1- Respect: It is a cherished value in Islam and we need to respect each other and older people in particular.
Rebuttal: Are we respecting David and Elizabeth less when we do not add the br./sr. title to their names? Don't we respect our teachers and professors?! Don't we respect our seniors at work and don't we respect our neighbours?! Did the Prophet (SAW) show respect to people using elements alien to their culture? Didn't he use the very titles that they used to use to show respect to them like the Kunya (which means calling a person father of "his son's name" or something beloved to him)
2- Professionalism: In Islamic work we need to be professional especially across genders, thus the need to use titles.
Rebuttal: Why do we need to be professional in a different way from the rest of the society? People are very professional at work, yet they don't use titles most of the time. They only use titles sometimes in some settings with doctors, professors, judges, attorneys and some elected officials. However, most of the time in professional settings they don't use titles and they are very good at being professional.
3- Brotherhood/sisterhood: When we add the title we enforce the concept that we are brothers and sisters which is the bond that ties all of us as Muslims.
Rebuttal: Keep it real dude. As soon as I add the title I don't feel that bond anymore. You want me to feel the bond call me with my name or say my dear brother. You can put the word brother in sentence, it is such a beautiful word but please don't make a title out of it. When someone sends an email and signs, your brother it touches my heart. When some tells me "ya akhi" which is the Arabic for "my brother", I feel the warmth of brotherhood. One time a dear sister emailed me and signed "ukhtak....." (your sister), I was so happy and replied back thanking her. My brothers and sisters in Islamic work are as dear to me as my family and I don't add titles to my cousins names. If you are from a background that mandates giving elders titles and you feel uncomfortable not doing that with me (if I am older than you), then use the same title you would use for your older brother in your culture. In that sense if you are Egyptian and you feel that you can't call me by my first name, then call me "Abaih Ayman". As funny as that sounds, I won't mind it. If you are younger than that, I won't mind being called "3ammo Ayman" :).

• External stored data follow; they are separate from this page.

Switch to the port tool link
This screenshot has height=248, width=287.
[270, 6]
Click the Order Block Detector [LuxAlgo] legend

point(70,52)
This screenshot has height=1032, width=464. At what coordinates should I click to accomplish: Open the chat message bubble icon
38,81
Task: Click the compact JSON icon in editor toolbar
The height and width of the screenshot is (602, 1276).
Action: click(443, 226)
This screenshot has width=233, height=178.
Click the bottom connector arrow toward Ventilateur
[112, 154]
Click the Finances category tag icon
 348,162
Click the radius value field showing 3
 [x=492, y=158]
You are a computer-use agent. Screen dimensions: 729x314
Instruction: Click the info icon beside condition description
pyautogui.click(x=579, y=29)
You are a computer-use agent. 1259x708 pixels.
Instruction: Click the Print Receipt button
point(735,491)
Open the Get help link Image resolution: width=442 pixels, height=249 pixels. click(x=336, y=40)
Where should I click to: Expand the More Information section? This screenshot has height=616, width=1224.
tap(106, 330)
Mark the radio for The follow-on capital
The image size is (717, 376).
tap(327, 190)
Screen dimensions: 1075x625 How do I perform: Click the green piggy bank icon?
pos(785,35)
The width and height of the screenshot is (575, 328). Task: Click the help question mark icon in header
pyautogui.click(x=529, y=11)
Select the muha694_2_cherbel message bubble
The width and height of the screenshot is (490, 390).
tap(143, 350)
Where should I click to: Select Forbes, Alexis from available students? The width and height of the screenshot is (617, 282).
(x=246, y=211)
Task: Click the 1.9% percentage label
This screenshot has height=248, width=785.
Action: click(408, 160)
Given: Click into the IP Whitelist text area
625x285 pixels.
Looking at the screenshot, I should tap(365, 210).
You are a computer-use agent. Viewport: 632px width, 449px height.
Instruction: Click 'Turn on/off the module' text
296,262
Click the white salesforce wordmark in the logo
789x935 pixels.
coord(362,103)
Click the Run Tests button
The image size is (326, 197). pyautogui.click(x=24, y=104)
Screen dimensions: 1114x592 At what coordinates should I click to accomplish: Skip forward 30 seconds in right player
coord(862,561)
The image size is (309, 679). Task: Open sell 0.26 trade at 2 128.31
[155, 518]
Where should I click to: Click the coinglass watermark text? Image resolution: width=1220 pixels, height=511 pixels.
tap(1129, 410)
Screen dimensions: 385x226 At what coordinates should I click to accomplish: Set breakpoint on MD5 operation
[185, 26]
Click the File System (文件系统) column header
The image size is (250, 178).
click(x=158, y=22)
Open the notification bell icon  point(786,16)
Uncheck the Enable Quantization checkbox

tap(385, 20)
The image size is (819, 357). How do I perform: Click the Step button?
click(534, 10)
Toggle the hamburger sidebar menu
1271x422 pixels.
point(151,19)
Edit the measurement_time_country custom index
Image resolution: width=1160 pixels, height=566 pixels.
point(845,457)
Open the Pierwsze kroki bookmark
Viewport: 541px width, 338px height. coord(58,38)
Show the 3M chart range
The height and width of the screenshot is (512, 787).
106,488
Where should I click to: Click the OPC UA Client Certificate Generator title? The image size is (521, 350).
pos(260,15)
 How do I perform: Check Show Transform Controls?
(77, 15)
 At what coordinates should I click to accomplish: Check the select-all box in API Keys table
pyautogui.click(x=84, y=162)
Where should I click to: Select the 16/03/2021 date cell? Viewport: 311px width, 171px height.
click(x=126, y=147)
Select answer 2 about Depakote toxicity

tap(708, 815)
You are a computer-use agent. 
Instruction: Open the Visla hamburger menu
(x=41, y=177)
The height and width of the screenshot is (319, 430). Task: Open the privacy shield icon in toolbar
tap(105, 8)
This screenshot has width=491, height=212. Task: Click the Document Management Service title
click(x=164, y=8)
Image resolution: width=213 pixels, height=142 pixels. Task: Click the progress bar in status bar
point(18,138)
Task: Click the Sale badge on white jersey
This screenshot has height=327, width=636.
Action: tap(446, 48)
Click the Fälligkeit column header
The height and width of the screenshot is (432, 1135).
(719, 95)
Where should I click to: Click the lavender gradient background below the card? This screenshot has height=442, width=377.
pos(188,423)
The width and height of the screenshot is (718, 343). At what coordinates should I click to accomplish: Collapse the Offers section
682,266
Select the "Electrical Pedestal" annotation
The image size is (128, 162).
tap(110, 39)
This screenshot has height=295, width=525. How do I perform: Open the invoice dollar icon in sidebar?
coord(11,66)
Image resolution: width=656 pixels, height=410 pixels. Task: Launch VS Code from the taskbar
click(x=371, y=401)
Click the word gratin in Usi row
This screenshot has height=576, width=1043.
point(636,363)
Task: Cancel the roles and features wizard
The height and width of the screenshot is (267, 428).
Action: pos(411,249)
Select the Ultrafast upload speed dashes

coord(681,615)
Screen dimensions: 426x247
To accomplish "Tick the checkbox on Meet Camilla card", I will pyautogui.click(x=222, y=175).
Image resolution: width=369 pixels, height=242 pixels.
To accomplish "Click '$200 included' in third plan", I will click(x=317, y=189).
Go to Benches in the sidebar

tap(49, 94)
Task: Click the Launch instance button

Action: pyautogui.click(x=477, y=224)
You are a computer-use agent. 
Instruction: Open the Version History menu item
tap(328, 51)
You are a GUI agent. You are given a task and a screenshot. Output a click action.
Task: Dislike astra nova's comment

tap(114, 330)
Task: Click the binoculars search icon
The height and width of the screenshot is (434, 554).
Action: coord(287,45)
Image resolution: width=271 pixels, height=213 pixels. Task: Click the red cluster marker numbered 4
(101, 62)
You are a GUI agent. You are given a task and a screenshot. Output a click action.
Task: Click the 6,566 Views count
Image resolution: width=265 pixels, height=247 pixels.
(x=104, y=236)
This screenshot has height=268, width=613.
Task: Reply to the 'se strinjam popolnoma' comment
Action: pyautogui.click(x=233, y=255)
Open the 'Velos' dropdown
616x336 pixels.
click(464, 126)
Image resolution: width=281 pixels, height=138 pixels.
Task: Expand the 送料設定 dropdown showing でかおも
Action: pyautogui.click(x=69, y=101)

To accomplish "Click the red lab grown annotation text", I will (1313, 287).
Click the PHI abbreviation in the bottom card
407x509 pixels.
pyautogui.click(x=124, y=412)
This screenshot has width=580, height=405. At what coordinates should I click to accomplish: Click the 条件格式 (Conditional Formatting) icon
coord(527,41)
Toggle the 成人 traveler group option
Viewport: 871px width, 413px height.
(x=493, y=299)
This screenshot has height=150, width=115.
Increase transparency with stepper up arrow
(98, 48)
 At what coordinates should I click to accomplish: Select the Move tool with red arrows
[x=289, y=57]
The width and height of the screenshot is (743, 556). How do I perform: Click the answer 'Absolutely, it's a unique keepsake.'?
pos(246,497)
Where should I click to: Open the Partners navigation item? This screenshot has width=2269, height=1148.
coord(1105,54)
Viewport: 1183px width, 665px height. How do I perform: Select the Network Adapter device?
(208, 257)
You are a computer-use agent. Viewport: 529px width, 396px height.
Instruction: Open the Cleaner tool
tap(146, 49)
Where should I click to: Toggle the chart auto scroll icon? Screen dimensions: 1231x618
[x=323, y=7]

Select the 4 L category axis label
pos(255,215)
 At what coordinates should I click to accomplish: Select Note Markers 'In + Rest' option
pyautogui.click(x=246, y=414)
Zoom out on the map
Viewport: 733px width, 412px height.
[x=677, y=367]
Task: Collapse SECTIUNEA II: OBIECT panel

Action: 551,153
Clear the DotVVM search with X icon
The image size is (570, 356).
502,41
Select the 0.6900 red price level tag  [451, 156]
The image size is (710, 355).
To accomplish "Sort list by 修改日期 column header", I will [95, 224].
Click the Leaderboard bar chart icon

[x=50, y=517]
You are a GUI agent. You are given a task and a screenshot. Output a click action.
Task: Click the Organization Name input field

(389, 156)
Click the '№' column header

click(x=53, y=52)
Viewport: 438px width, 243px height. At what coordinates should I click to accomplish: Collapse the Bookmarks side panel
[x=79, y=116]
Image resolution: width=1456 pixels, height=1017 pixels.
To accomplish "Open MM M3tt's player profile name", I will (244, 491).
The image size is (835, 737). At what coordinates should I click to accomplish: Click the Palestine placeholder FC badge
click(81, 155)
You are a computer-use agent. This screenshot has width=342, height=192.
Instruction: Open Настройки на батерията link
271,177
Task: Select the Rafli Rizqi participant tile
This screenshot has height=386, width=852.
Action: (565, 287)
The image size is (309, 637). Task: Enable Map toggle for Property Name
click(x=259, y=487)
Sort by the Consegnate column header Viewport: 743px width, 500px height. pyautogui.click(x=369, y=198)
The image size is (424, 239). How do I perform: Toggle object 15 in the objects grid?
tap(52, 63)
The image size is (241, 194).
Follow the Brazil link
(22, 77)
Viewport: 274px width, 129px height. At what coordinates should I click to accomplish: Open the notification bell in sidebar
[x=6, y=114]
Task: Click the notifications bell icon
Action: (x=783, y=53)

Let me share this story about Umar, may Allah be pleased with him. He was off to a 3umra and the prophet (SAW) told him mention us in your prayers "ya akhi" (my brother) and Umar (RAA) said that he wouldn't have loved anything better than this "ya akhi". When the prophet (SAW) wanted to be very brotherly he didn't give him a title. Ever since I read this story, I can only relate to the word put in a sentence but never as a title, ever.

In our Masjids and communities we don't want to create an alien culture. We need to create an all inclusive culture of genuine respect and sincere brotherhood and sisterhood. What message are we sending to people of other faith when we call each other br./sr.? Are we telling them that they are not our brothers and sisters? Let's love each other but let's also make room for our fellow neighbours to come join us in our activities. Let's not create a culture that will stand out like a sore thumb but rather a culture where everyone likes to belong to.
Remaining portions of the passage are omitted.